Selected extract
* Start *
Vision + ONNX + admit
Tiny shared package for loading MediaPipe and onnxruntime-web, fetching the vocabulary, and the pure admitToken function used by the production mode controller.
The Signchat pipeline is seven stages, three packages, and zero relay servers. Camera frames stay on the device; tokens and audio go directly from the browser to OpenRouter and ElevenLabs. Target: sign-end to first audible byte at p50 ~0.6 s, p95 ~0.9 s.
Each stage is a small file you can read in one sitting. The whole turn fits inside a single browser tab — there is no Signchat backend on the per-turn path.
The signer's webcam stream is sent to MediaPipe Tasks Vision (face, gesture, pose) and reduced to per-frame landmarks. Loaders live in the small @signchat/sign-pipeline package; the per-frame runner is in @signchat/runtime-browser.
A 48-frame ring of landmarks is fed into the ONNX classifier every ~500 ms. Softmax over 250 classes; two known-noisy labels are zeroed; the top-3 are emitted as ClassifierResults.
Recognized labels only enter the SignBuffer if they're either consistently top-1 across STABILITY_TICKS ticks (stable) or top-1 with a credible top-2 contender (band). This is the dropout filter against jittery single-tick predictions.
When the signer pauses, the buffered tokens plus recent hearing captions become a structured prompt. The browser POSTs directly to OpenRouter — no Vercel relay — with a JSON-schema response format constraining the model to { sentence, confidence, … }.
* End *
Supplied material
* Start *
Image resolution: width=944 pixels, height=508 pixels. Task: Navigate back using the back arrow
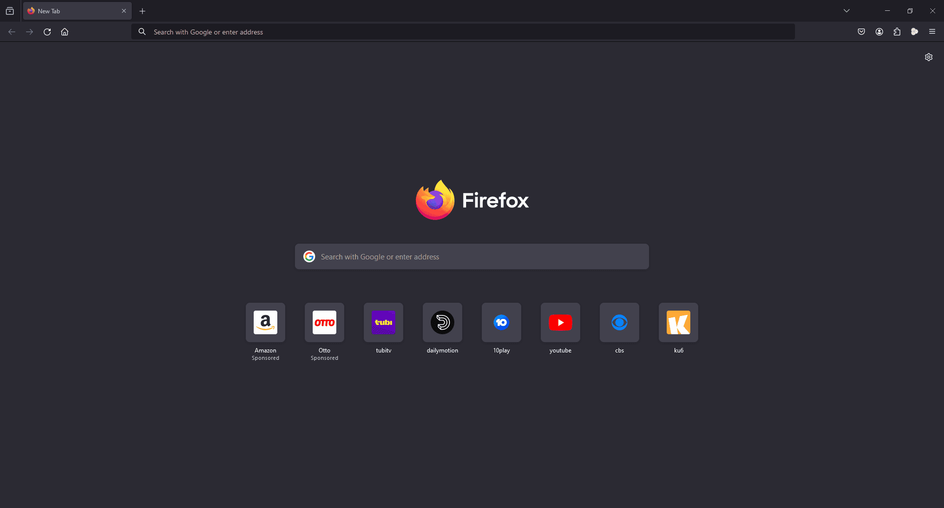tap(11, 32)
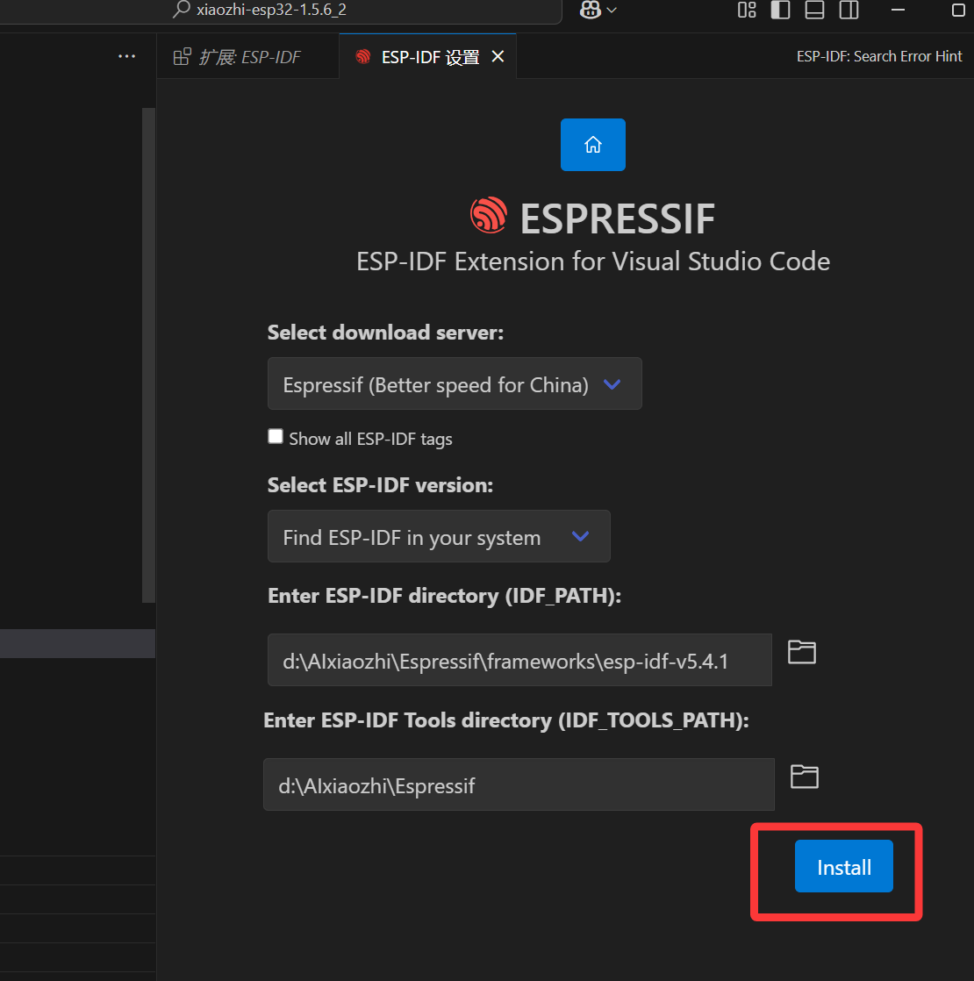The width and height of the screenshot is (974, 981).
Task: Toggle the secondary side bar icon
Action: [849, 10]
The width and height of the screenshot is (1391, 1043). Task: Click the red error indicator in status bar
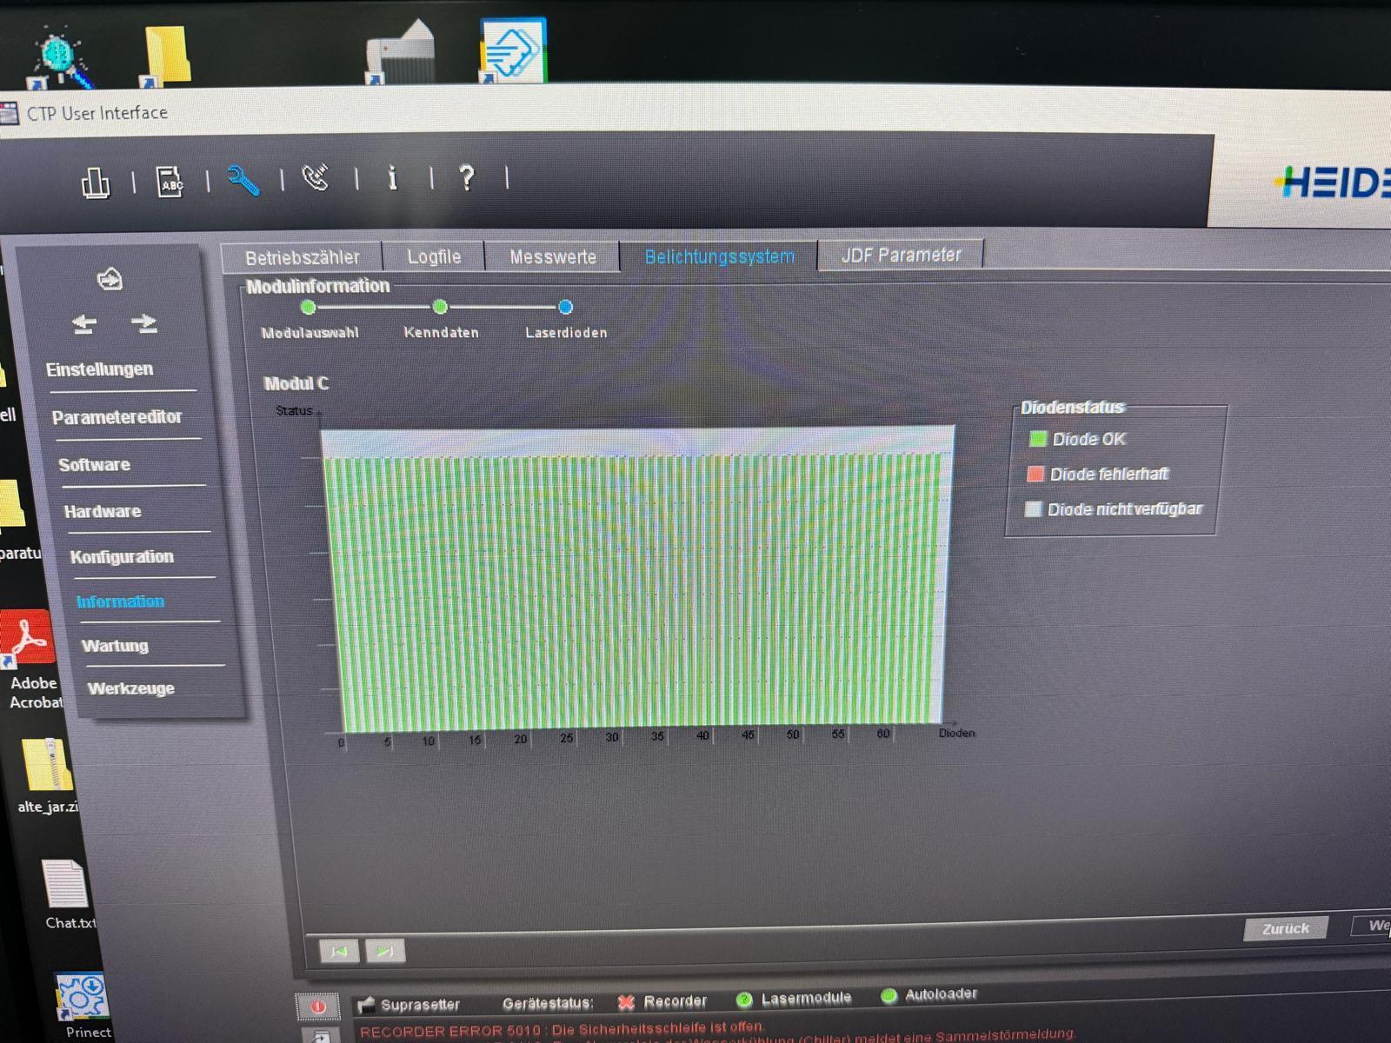pyautogui.click(x=318, y=1006)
* End *
Work instructions
[a] Revise the Signchat pipeline description, beginning at the words "The signer's webcam" and stopping after "jittery single-tick predictions.", with "dropout filter" replaced by "noise filter".
[b] Answer these questions from the Signchat pipeline description:
(i) How many classes does the softmax cover?
(ii) To which two services do tokens and audio go directly from the browser?
(iii) What is the p95 target from sign-end to first audible byte?
The items play no part in this work.

Expected responses
[a]
The signer's webcam stream is sent to MediaPipe Tasks Vision (face, gesture, pose) and reduced to per-frame landmarks. Loaders live in the small @signchat/sign-pipeline package; the per-frame runner is in @signchat/runtime-browser.
A 48-frame ring of landmarks is fed into the ONNX classifier every ~500 ms. Softmax over 250 classes; two known-noisy labels are zeroed; the top-3 are emitted as ClassifierResults.
Recognized labels only enter the SignBuffer if they're either consistently top-1 across STABILITY_TICKS ticks (stable) or top-1 with a credible top-2 contender (band). This is the noise filter against jittery single-tick predictions.

[b]
(i) 250 classes.
(ii) OpenRouter and ElevenLabs.
(iii) About 0.9 s.